━━ Provided data

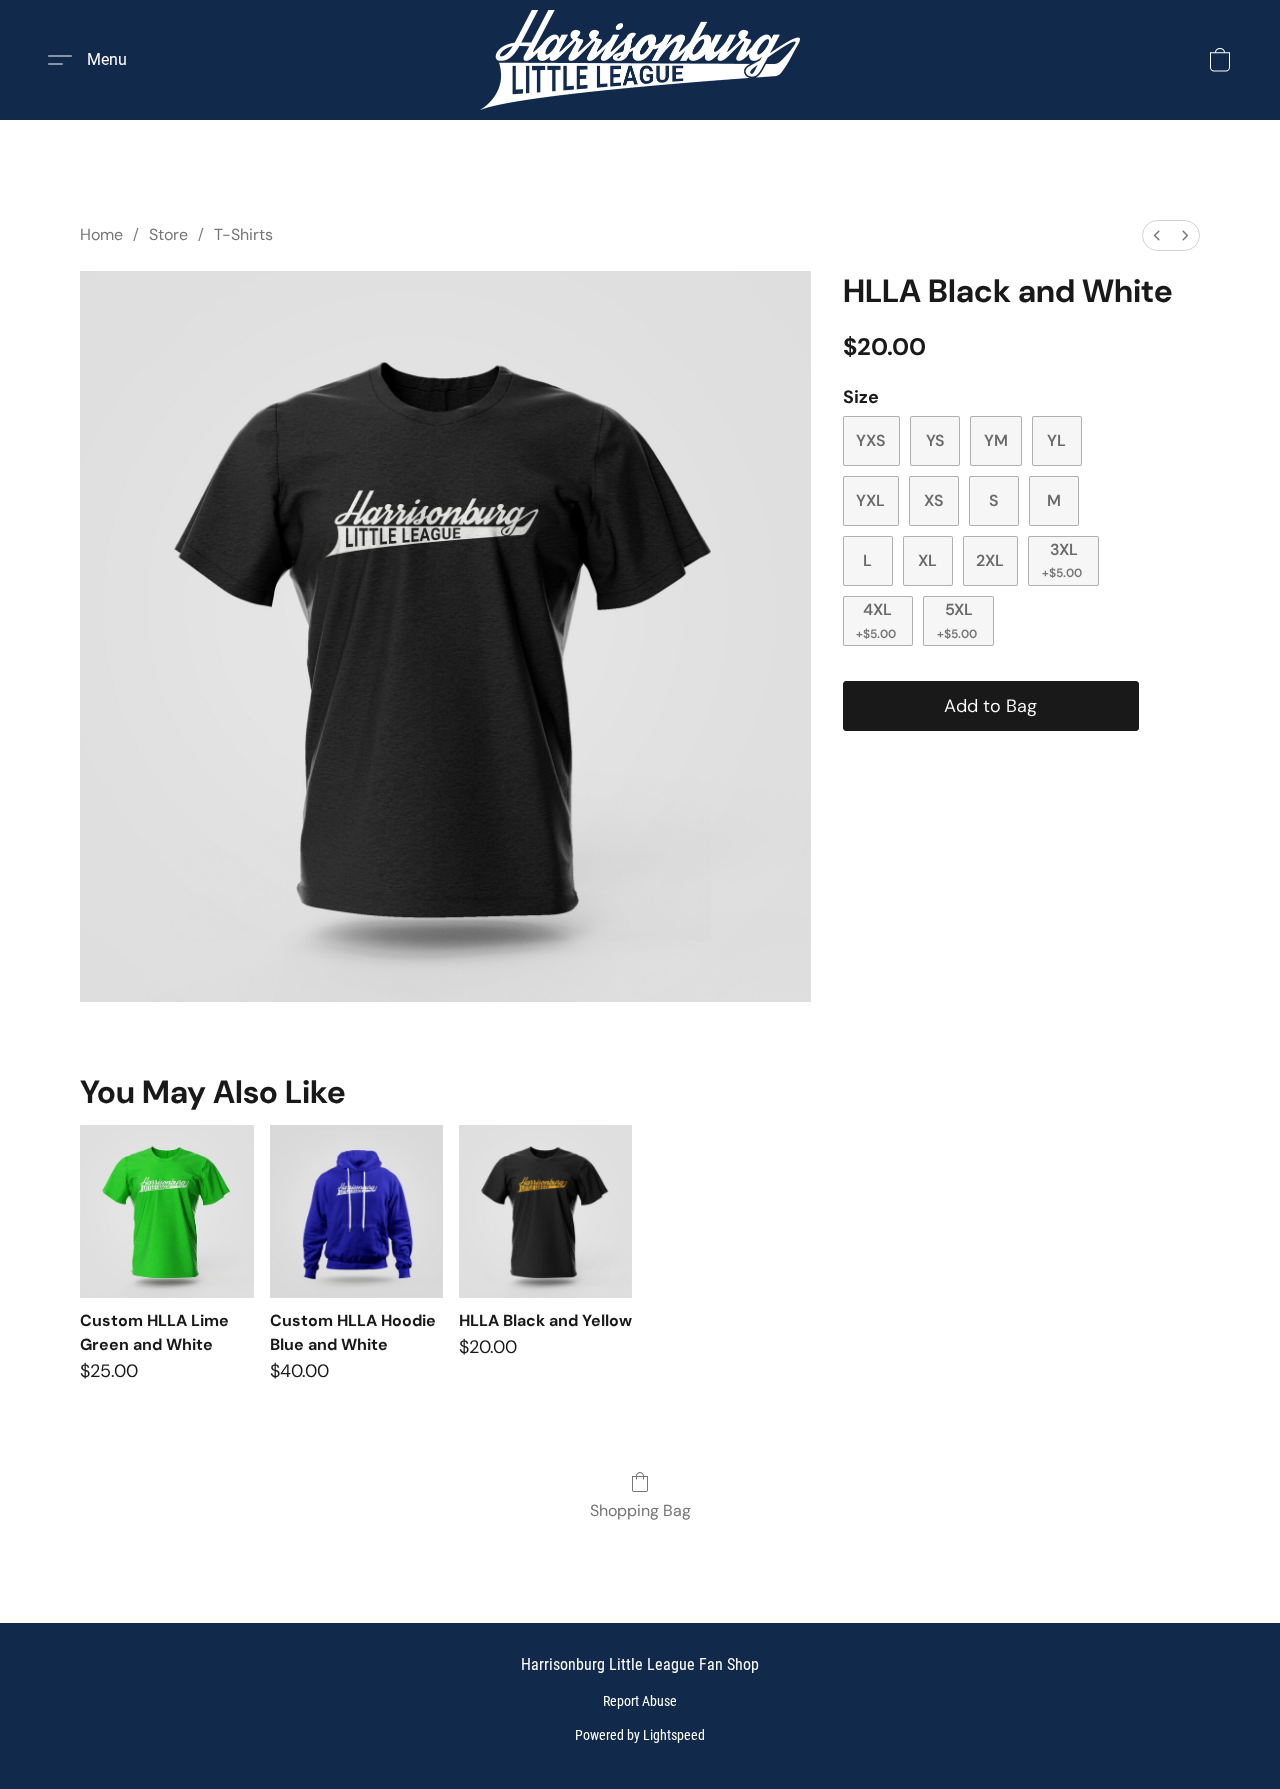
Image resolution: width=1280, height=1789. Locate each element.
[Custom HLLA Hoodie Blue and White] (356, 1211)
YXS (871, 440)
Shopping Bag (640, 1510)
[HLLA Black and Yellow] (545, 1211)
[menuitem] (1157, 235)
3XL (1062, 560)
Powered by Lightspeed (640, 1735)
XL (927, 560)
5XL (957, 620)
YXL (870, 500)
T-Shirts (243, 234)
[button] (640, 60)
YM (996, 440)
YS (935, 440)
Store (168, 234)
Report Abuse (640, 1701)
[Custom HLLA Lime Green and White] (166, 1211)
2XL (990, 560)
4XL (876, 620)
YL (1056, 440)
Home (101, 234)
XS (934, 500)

━━━━

Directions for this task » The entries above are to be reproduced exactly, with the pictures dropped.

Expected answer »
Image resolution: width=1280, height=1789. Locate each element.
[Custom HLLA Hoodie Blue and White] (356, 1211)
YXS (871, 440)
Shopping Bag (640, 1510)
[HLLA Black and Yellow] (545, 1211)
[menuitem] (1157, 235)
3XL (1062, 560)
Powered by Lightspeed (640, 1735)
XL (927, 560)
5XL (957, 620)
YXL (870, 500)
T-Shirts (243, 234)
[button] (640, 60)
YM (996, 440)
YS (935, 440)
Store (168, 234)
Report Abuse (640, 1701)
[Custom HLLA Lime Green and White] (166, 1211)
2XL (990, 560)
4XL (876, 620)
YL (1056, 440)
Home (101, 234)
XS (934, 500)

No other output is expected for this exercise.